■ Exercise details: Print the lines of the entries below from the one with "Task: Click the gear settings toolbar icon" through the final line, exactly as they appear. The pictures are not part of the copy.

(Collected data)
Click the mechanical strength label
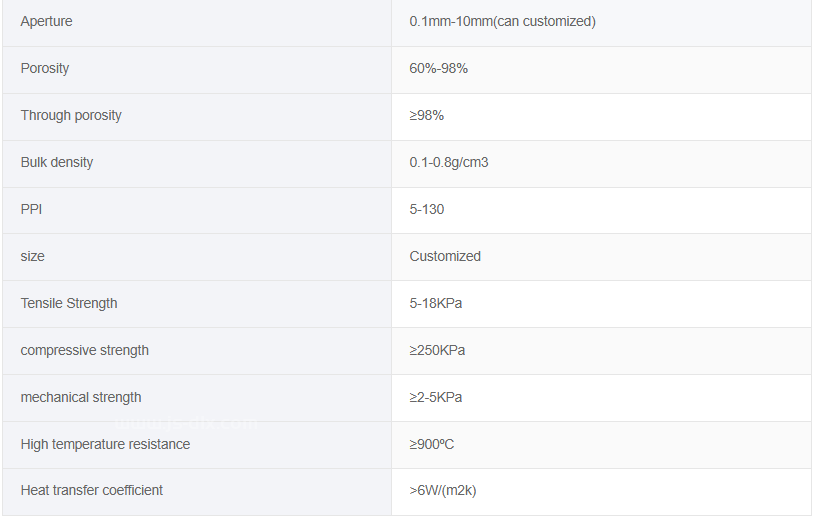Viewport: 814px width, 519px height. (x=80, y=397)
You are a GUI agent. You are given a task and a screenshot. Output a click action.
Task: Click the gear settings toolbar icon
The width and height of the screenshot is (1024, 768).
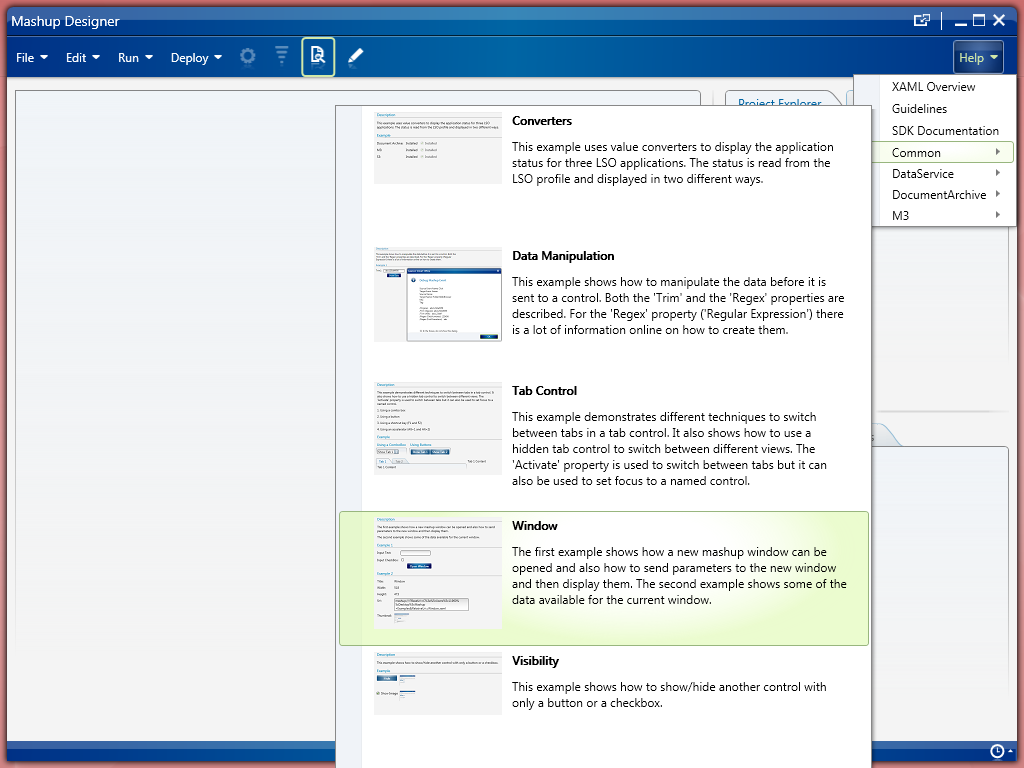[x=248, y=57]
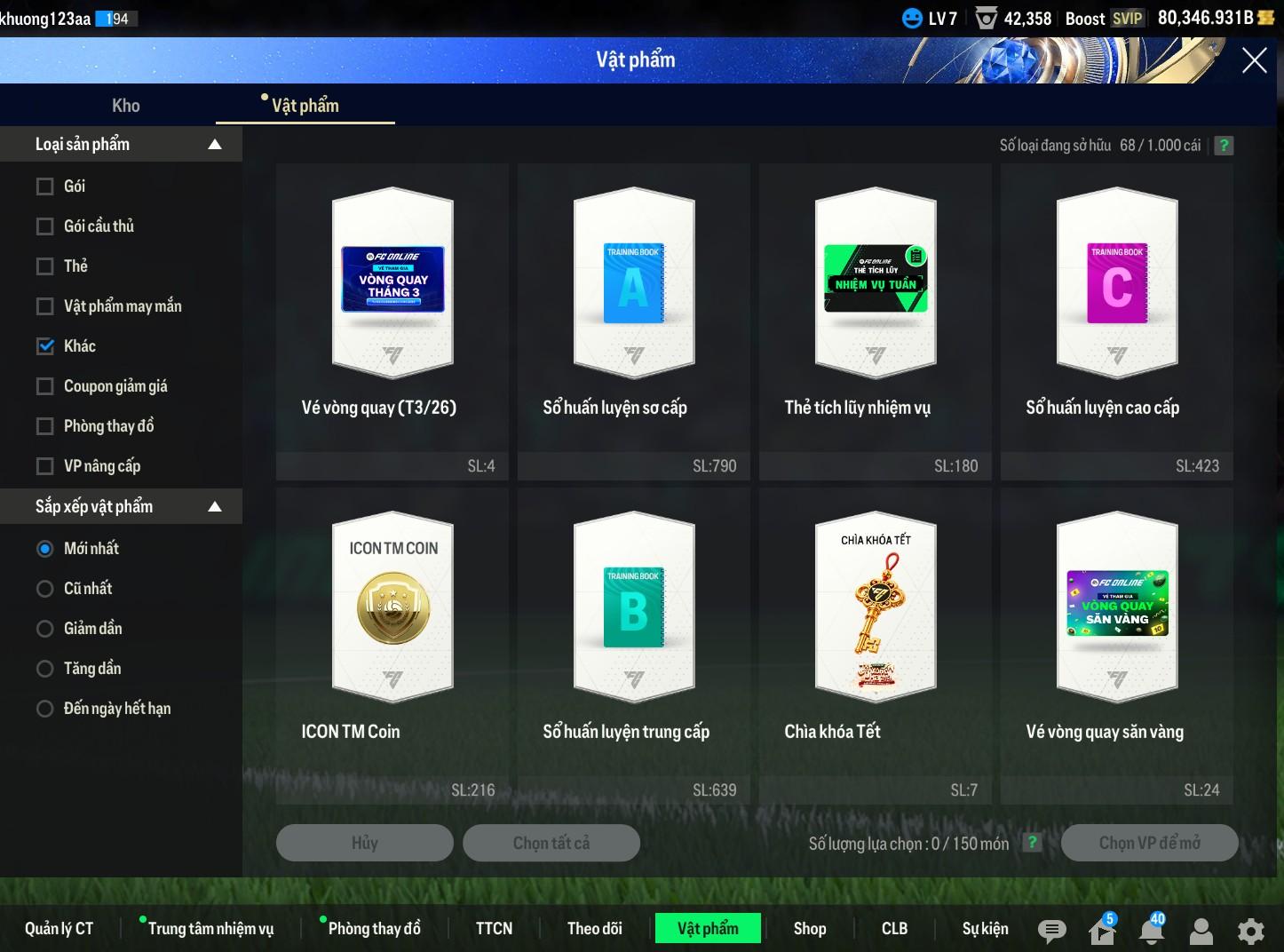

■ Answer area:
Task: Click the gear settings toolbar icon
The width and height of the screenshot is (1024, 768).
[x=248, y=57]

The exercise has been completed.